I'll now describe thoughts for a numerical format for logging Gopher requests. The format should be simple, consume little storage, and support everything reasonable. The only data it should certainly store are the selectors used; a length-prefixed vector will suffice, with a single octet used for the length. Invalid selectors used should also be stored, which this accomodates. It is valuable to store a flag indicating whether the request completed successfully or not, perhaps. Gopher isn't a busy protocol, unfortunately, so accuracy of a second is entirely unnecessary; regardless of the precision and convention chosen, it should consume no more than three octets. The IP address should be stored, but how is an important question. As this format accumulates flags, it may make sense to have an octet solely for flags, as they can no longer be placed elsewhere, and this greatly affects the overall design of the format, as there are far fewer than eight flags needed, permitting flags that may not otherwise be used. An invalid selector not only references a resource that doesn't exist, but also fails to end in a CARRIAGE RETURN followed by a LINE FEED and two octets per valid request, which could be figured to be the majority of them, could be saved by using a flag to indicate that this was so and then omit storing these in the selector vector; this does add complexity to determining the length of a selector, since it is the length indicated if this flag is not set and two more if so, with an extra length check to determine that a selector length wouldn't exceed the limit of 255 with this addition, meaning values 254 and 255 become invalid in this case. Further, a flag could be used to determine if an IPv4 or IPv6 address is stored, along with a flag indicating an action of the server, rather than using an address of all zeroes. However, fewer flags could be stored in the time data or, more appropriately, the selector length, halving it each time; sixty-four isn't an inappropriate length; every selector in my Gopher hole, as of the time of writing, fits in less than half of this limit.

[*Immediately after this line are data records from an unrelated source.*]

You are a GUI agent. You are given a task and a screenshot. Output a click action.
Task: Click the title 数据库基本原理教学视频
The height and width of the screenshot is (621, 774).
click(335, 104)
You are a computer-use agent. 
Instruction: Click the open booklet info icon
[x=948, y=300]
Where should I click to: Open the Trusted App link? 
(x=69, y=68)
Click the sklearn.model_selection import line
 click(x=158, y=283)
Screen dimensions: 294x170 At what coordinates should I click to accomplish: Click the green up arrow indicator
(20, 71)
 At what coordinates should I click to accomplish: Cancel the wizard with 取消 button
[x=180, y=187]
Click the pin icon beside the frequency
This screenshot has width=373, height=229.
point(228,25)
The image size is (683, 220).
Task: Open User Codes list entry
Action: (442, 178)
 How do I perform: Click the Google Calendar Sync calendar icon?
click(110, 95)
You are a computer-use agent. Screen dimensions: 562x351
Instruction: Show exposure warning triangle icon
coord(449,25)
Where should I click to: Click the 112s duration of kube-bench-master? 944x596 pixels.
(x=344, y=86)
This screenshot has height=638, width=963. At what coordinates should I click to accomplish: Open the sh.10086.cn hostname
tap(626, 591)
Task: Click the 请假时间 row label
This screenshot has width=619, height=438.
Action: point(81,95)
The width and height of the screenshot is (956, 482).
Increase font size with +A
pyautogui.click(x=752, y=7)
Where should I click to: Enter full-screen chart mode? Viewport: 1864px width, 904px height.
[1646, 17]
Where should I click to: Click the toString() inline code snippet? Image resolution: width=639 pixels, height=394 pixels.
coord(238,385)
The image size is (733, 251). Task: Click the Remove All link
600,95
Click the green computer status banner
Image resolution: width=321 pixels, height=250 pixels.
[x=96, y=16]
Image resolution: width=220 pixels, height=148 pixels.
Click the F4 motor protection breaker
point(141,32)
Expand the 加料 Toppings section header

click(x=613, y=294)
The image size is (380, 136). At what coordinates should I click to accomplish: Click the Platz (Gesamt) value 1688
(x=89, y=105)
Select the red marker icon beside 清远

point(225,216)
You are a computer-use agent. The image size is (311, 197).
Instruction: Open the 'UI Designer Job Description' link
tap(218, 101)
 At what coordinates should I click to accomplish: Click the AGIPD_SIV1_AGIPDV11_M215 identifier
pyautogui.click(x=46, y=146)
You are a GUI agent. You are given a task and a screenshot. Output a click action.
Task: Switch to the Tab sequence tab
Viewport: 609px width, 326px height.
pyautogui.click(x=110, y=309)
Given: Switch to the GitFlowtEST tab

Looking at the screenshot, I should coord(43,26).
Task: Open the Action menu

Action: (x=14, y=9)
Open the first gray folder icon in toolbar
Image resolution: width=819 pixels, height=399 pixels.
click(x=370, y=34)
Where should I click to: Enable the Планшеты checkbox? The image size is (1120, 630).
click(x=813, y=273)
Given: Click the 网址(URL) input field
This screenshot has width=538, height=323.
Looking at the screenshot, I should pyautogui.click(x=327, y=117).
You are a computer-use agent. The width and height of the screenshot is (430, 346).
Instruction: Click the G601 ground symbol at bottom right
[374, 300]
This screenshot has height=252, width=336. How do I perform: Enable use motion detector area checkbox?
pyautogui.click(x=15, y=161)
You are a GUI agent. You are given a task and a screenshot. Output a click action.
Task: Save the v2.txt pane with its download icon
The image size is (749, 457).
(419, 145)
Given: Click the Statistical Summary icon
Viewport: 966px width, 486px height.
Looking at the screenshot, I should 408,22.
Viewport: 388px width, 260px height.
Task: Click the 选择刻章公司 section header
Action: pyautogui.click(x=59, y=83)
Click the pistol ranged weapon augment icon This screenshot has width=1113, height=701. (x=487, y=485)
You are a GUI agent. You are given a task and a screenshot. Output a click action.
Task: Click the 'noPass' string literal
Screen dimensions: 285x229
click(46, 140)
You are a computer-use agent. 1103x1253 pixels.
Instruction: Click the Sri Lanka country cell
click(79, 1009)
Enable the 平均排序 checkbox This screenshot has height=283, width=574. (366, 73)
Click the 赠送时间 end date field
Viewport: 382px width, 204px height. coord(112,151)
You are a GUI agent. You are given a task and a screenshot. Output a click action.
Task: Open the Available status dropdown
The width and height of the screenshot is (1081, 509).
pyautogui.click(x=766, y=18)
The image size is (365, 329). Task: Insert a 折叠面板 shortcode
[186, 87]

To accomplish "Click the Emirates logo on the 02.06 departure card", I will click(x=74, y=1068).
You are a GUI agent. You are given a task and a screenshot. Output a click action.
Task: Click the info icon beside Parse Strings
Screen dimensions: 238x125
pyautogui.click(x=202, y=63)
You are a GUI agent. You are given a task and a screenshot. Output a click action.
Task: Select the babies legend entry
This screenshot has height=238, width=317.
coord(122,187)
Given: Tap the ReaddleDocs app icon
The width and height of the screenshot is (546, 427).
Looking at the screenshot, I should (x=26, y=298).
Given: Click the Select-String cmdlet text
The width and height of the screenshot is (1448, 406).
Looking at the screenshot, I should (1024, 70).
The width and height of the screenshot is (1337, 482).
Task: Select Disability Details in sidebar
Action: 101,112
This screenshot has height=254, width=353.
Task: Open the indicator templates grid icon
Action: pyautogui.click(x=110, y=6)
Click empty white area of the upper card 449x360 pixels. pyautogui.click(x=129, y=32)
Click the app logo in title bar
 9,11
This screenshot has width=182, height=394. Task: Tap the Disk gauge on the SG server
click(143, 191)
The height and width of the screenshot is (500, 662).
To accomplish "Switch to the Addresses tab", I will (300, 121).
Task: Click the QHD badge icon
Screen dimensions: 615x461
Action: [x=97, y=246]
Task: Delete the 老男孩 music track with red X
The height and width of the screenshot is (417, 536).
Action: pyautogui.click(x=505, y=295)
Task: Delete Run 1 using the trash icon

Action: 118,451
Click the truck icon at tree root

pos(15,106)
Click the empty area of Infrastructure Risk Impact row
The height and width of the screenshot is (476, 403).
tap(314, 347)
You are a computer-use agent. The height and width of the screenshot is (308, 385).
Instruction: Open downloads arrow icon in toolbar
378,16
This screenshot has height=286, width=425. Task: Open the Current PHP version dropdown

Ultimately, in the pursuit of simplicity, a flag octet would be avoided, as all my thinking would leave half of it unused and that I find poor, and so the final format is as follows: sixteen octets indicate the IPv4 or IPv6 address, with all zeroes indicating a system action; three octets represent the time, likely with fifteen bits representing the year as an integer and nine bits representing the day within that year; an octet has its top two bits determine if the request successfully completed and if the selector ended properly, with the latter six being used for a length of the only variable-length component, the selector itself. The fixed-length header is twenty octets, also being the minimum size, with the maximum size being eighty-three octets.

This format is exemplary, in that most numerical logging formats would likely heavily resemble it and this shows the strengths of this approach, as codes, lengths, and other concerns are stored in their most compact general representation. It is clear by description how to process this format programmatically and rather easily.

This then sums my thoughts on numerical logging formats.